• **WHAT NEEDS TO BE DONE**
Show every line in the data below that contains the string "Select".
## BEGIN INFORMATION GIVEN
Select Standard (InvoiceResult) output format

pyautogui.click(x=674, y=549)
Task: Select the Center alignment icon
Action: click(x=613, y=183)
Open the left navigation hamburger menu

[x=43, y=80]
## END INFORMATION GIVEN
• **COMPLETE RESPONSE**
Select Standard (InvoiceResult) output format
Task: Select the Center alignment icon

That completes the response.